I (Think?) I Found the Answer to True Happiness.
I am leaving this country in 109 days. That might sound like a long time, but we all know that time passes super quickly, right? Do you remember that feeling of being in 12th grade (blast from the past :) ) and you had a few more months till school was over? Like completely over? I do not know how you felt, but there was a sense of numbness. Time was not moving. Life felt a bit stale and exciting at the same time. Well, that is how I feel with 109 days left of living in Israel after 12 years of living here.
I know it is time to leave. I feel ready for this step. However, I did not know that the preparation of leaving was both physical and mental. It is scary. The unknown is scary. Letting go of my current reality is frightening. I know the process is a bit difficult, I also know this process will end soon. One way or another, it will end. I will be settled down in a new home, in a new country, starting from scratch. I feel a sense of liberation in the horizon?
The hardest part for me at this stage, is friendship. Friends mean the world to me. I am that type of person that puts friends on a pedestal. I care and love every single friend of mine. The love I have for them is so deep, and so real, that to think I will live far away from them, breaks my heart.
I have always had an interesting experience and thought process when it came to friendship. I know that they do not owe me anything. I know it is not like a spouse, or even a family member. Friendship to me, is a connectedness with another soul, that you share life experiences with. When I feel distant from a friend, or feel hurt from a friends behavior, then the “connectedness” dissipates, leaving me in a state of anxiety and fear. Will I not be loved by them ever again? Am I just being paranoid? Is my intuition trying to tell me something? Yes, I too get confused.
Sometimes, having friends is like a game of poker. You really do not know what “cards/emotions” they have.
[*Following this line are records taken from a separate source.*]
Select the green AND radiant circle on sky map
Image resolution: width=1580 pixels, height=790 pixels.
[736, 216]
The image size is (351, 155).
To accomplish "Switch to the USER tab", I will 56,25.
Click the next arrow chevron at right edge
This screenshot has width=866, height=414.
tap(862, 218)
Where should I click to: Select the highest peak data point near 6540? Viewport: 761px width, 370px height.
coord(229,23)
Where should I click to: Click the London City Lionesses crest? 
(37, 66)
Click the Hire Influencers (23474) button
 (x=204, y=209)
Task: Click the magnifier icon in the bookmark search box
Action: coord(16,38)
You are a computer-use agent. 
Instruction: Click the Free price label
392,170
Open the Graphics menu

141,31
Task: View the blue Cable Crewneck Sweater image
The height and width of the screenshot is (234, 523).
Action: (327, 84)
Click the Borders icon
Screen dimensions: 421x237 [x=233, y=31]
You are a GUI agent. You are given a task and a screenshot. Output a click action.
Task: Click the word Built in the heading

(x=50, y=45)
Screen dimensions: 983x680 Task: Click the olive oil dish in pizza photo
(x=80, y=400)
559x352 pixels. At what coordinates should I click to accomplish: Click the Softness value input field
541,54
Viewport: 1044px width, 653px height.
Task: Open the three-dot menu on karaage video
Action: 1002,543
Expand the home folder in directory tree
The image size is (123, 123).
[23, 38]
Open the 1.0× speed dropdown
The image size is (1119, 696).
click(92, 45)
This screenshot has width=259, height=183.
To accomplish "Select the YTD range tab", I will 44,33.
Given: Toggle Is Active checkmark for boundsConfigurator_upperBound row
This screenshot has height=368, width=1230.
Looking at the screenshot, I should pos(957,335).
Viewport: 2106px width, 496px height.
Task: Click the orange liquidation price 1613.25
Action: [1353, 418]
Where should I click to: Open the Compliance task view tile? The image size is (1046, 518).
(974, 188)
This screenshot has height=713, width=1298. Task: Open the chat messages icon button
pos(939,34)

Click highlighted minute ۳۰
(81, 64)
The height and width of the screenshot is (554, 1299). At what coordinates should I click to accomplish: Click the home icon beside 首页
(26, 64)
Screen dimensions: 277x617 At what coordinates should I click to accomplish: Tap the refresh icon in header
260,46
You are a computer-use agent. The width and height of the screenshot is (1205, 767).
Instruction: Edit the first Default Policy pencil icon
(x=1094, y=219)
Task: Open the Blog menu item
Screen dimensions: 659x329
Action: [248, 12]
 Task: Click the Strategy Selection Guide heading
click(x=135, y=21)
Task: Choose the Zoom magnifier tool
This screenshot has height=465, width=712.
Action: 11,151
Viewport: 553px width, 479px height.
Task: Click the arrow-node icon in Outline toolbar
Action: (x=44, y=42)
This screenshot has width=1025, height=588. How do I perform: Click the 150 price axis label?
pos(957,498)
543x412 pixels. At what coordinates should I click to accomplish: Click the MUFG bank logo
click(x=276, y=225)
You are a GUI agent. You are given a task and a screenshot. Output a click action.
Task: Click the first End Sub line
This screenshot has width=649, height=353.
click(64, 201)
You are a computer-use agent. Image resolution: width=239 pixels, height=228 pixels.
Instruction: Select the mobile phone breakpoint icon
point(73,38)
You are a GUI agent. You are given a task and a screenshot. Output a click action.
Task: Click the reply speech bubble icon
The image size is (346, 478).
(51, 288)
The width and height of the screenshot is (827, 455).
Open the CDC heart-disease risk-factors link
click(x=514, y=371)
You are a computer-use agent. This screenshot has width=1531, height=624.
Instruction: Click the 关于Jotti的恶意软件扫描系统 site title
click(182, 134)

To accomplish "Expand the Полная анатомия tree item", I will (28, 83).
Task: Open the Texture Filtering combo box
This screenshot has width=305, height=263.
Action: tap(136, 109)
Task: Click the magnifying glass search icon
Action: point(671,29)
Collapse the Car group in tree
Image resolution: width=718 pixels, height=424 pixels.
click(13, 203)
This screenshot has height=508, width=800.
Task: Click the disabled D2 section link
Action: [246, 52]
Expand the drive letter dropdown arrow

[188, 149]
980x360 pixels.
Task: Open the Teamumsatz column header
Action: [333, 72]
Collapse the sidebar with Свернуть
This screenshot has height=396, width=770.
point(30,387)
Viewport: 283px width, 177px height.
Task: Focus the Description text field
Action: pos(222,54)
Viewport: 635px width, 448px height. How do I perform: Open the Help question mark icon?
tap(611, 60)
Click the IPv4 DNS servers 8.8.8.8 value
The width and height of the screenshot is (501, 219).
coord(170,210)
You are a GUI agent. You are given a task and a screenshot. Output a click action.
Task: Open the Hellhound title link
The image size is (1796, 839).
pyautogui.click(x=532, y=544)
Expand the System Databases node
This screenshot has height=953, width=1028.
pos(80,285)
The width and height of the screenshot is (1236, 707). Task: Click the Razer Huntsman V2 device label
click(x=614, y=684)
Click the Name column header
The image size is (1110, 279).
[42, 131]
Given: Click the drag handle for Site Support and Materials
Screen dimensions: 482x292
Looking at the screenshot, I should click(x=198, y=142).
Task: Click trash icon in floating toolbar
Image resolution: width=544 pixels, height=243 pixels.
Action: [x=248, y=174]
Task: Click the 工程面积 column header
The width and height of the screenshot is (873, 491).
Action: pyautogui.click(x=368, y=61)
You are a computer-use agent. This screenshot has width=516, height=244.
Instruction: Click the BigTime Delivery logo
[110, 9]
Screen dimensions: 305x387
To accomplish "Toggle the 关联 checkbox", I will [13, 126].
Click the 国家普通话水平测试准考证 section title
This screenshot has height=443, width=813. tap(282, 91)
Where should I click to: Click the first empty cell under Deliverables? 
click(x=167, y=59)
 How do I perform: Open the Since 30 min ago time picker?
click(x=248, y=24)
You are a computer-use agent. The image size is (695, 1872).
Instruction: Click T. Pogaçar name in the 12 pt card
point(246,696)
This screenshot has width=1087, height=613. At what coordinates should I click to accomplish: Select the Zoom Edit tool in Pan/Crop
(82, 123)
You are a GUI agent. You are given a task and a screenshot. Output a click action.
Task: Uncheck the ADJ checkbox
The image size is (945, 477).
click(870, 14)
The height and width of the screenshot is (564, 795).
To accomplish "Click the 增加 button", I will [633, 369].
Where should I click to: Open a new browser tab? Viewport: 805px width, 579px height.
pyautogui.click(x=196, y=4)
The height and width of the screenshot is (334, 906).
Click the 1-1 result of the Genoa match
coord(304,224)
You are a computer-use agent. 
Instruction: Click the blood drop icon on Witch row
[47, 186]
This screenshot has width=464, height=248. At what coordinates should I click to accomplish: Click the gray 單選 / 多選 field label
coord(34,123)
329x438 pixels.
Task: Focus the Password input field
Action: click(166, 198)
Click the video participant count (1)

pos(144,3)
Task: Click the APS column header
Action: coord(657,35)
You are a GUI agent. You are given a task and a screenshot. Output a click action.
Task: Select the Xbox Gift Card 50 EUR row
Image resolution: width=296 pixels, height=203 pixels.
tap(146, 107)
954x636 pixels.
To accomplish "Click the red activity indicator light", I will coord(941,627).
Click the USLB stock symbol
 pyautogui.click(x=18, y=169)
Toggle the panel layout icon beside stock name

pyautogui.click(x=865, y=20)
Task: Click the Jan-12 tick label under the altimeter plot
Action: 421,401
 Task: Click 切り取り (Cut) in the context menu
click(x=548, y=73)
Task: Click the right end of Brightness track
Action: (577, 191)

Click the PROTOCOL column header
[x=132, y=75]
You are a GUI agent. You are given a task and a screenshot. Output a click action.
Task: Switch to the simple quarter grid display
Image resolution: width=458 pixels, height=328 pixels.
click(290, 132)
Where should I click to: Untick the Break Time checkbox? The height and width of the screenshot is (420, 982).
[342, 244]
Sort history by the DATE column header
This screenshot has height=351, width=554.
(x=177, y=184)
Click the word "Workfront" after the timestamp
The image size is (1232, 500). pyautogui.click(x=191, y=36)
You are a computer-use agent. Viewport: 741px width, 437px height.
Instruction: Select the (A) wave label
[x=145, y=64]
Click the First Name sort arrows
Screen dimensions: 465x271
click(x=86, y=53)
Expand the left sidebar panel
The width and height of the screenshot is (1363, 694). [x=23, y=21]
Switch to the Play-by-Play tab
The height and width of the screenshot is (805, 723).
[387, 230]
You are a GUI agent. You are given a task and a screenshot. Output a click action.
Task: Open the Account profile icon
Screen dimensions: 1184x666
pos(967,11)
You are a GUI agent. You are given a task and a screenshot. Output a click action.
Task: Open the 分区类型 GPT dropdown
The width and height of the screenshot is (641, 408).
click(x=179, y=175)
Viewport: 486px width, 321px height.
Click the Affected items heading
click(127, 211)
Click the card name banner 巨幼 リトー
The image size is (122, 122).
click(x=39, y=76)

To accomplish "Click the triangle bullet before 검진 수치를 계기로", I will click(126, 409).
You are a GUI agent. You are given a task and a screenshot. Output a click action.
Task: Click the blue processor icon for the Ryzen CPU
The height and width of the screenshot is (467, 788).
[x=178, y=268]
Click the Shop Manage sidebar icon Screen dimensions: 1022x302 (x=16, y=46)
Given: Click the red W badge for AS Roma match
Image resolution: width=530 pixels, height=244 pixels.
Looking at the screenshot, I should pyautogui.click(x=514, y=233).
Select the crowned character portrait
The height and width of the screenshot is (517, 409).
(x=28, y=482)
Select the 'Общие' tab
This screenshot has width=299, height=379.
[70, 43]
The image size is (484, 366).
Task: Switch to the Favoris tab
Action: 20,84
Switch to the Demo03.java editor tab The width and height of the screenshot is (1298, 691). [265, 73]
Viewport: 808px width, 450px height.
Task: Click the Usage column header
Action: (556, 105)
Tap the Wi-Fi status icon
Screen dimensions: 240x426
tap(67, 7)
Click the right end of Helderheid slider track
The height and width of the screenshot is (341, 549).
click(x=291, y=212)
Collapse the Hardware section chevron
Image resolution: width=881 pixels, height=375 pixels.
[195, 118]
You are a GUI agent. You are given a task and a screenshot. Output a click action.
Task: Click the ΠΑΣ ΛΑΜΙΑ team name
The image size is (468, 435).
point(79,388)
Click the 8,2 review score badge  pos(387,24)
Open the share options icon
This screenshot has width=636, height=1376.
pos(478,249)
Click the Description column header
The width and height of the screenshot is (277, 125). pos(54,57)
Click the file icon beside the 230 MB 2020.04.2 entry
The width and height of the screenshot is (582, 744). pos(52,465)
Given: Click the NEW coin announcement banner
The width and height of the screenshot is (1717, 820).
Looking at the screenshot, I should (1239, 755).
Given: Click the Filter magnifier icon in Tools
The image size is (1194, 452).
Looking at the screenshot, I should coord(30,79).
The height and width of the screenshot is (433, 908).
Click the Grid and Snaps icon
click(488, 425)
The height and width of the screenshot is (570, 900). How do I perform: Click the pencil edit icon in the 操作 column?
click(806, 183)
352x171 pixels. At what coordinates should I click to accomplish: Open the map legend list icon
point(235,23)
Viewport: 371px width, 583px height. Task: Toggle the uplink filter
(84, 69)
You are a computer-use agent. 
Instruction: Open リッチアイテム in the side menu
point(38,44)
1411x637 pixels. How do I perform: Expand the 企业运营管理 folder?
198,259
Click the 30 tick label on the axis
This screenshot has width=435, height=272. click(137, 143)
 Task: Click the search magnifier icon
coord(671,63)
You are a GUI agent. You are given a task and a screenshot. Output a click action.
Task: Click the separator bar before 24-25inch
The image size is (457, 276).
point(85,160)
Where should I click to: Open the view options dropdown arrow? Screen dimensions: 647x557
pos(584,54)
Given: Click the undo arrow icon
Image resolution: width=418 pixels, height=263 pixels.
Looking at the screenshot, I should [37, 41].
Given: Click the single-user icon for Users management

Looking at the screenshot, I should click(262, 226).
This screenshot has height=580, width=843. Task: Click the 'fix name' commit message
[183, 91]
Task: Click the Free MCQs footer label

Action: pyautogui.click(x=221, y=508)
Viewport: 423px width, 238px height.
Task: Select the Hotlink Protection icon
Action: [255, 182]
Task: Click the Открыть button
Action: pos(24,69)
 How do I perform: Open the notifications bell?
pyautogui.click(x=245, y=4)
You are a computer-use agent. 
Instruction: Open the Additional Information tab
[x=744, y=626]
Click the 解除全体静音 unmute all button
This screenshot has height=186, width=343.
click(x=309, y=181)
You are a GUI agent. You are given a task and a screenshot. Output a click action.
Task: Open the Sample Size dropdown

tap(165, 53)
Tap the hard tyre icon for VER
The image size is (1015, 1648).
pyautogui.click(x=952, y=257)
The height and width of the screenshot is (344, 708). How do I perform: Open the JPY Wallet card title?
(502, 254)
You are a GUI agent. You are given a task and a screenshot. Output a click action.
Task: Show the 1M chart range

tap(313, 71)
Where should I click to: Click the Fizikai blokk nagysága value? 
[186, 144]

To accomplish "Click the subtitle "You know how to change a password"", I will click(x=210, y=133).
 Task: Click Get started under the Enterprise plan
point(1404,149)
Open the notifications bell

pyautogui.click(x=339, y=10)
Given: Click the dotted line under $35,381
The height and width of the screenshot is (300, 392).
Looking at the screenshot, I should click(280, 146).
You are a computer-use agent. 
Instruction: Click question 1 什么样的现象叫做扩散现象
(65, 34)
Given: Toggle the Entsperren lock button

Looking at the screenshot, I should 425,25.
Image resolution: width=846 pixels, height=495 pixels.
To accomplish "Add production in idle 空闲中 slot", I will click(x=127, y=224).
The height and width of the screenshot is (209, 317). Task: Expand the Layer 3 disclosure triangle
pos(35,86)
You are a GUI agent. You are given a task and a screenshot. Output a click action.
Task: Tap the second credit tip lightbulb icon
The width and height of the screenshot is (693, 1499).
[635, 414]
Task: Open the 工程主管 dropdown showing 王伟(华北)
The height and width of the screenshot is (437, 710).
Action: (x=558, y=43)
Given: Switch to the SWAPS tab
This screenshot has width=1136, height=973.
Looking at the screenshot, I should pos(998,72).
Is it really my place to dig for answers? Friendship has always been a funky topic. I do not know fully how I feel about “friendships”, but I do know one thing, that I will miss my close friends that I made terribly.
I look back, and think of all the beautiful people I met in this country, and my heart feels so full. I can truly say I understand what LOVE means. I have never loved so deeply. I have never cared so much. I have never felt so belonged until I moved to Israel. The moment I landed here, when I was 17 years old, my confidence in “friendship” sky rocketed, and I will be eternally grateful for that.
People mean the world to me. Everywhere I go, I look around and think to myself, “ I care about every single one of you”. I have no idea why I feel this way, but I do. I deeply care about humans. I care about who they are, their emotions, their life experience and their feelings. I consider myself to be a deeply compassionate person, and as much as it caused me great joy in my life (as well as great pain!!), I would not have it any other way.